§ **DOCUMENT TEXT**

....................

The swordfish is one of the most extraordinary fishes in the sea. One of the largest, fastest and most aggressive of all bony fishes, it starts its life at the size of a grain of rice and can reach over a thousand pounds. The function of its sword, which is a third the length of its body and sometimes impales boats, is unknown. Found around the world, traditionally often caught by means of a harpoon like a whale, the swordfish has been the fish of legends for millennia. But is it kosher?
In Orthodox circles today, it is widely believed that the swordfish is unequivocally non-kosher, and has only ever been eaten by Conservative Jews. Yet this is a myth. In 1933, a list of kosher fish published by none other than Agudas HaRabbonim—the premier right-wing Orthodox rabbinic organization of the early twentieth century, under the leadership of Rav Eliezer Silver—included swordfish! And the following year, under the leadership of Rav Yosef Kanowitz, the list was reprinted, still with swordfish—even though other fish had been removed from the list, after criticism from detractors.
Rabbi Dr. Ari Z. Zivotofsky, in “The Turning of the Tide; The Kashrut Tale of the Swordfish” (BDD 19, January 2008), has thoroughly documented how traditionally, the swordfish was considered to be kosher, and how this changed in the latter half of the 20th century. While the rejection of the historical tradition was understandable, there are strong grounds for justifying the tradition.
The Talmud and Tosefta mention a fish called achsaftias as being kosher. The word achsaftias is not Hebrew or Aramaic—as Rabbeinu Chananel notes, it is an Aramaicized version of a Greek word. This is the Greek word ξιφίας xiphias, which refers to the swordfish (based on the Greek ξίφος, xiphos, which refers to a sword).  From the outset, then, the swordfish would appear to be the achsaftias of the Talmud, described as a kosher fish.
The swordfish, Xiphius gladius, is one of a group of large predatory fishes with swordlike projections known as billfish. Other billfish are several species of marlin, sailfish, and spearfish (which has a relatively short bill). Two of the ways in which swordfish differ from other billfish are of great significance. One is that whereas the bills of other billfish are round in cross-section, like a spear, that of a swordfish is flat in cross-section, like a sword. Accordingly, any reference to a fish named “sword” presumably refers to the swordfish.

....................

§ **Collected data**
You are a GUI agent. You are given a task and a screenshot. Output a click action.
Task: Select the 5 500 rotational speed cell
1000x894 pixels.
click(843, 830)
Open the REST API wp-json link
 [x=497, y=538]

....................

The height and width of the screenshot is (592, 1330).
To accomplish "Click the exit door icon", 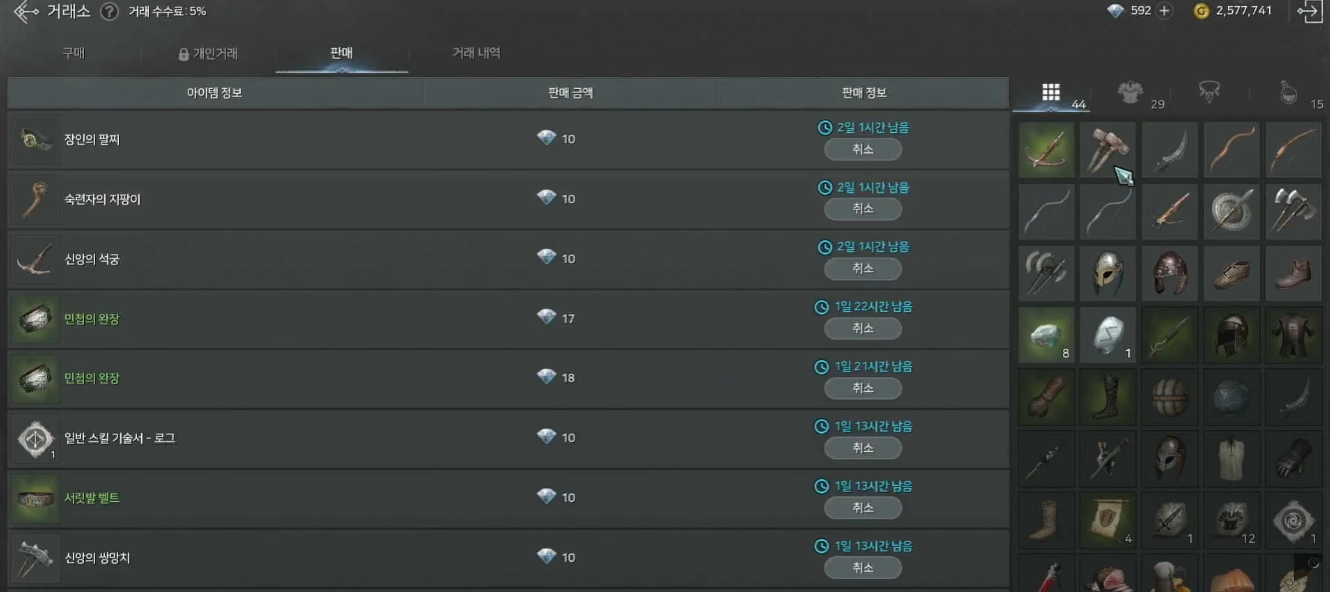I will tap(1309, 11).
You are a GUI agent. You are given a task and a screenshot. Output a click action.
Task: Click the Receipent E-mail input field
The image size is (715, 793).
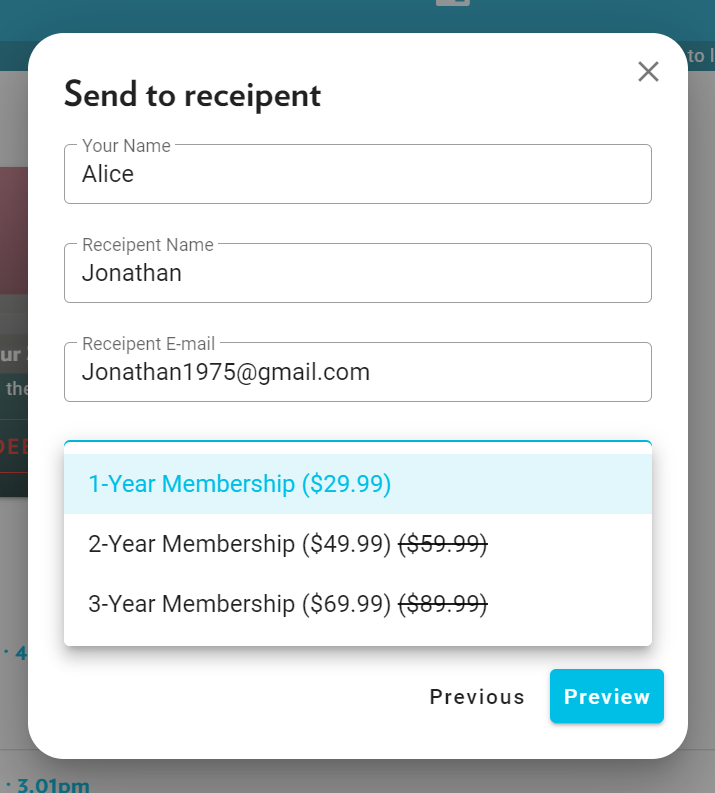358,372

....................

§ **TASKS**
A – Translate this sentence from the swordfish article into Spanish: "The swordfish is one of the most extraordinary fishes in the sea."
B – Output the passage of the swordfish article verbatim, starting at "The Talmud and" and ending at "a kosher fish.".

§ **SOLUTIONS FOR EACH TASK**
A – El pez espada es uno de los peces más extraordinarios del mar.

B –
The Talmud and Tosefta mention a fish called achsaftias as being kosher. The word achsaftias is not Hebrew or Aramaic—as Rabbeinu Chananel notes, it is an Aramaicized version of a Greek word. This is the Greek word ξιφίας xiphias, which refers to the swordfish (based on the Greek ξίφος, xiphos, which refers to a sword).  From the outset, then, the swordfish would appear to be the achsaftias of the Talmud, described as a kosher fish.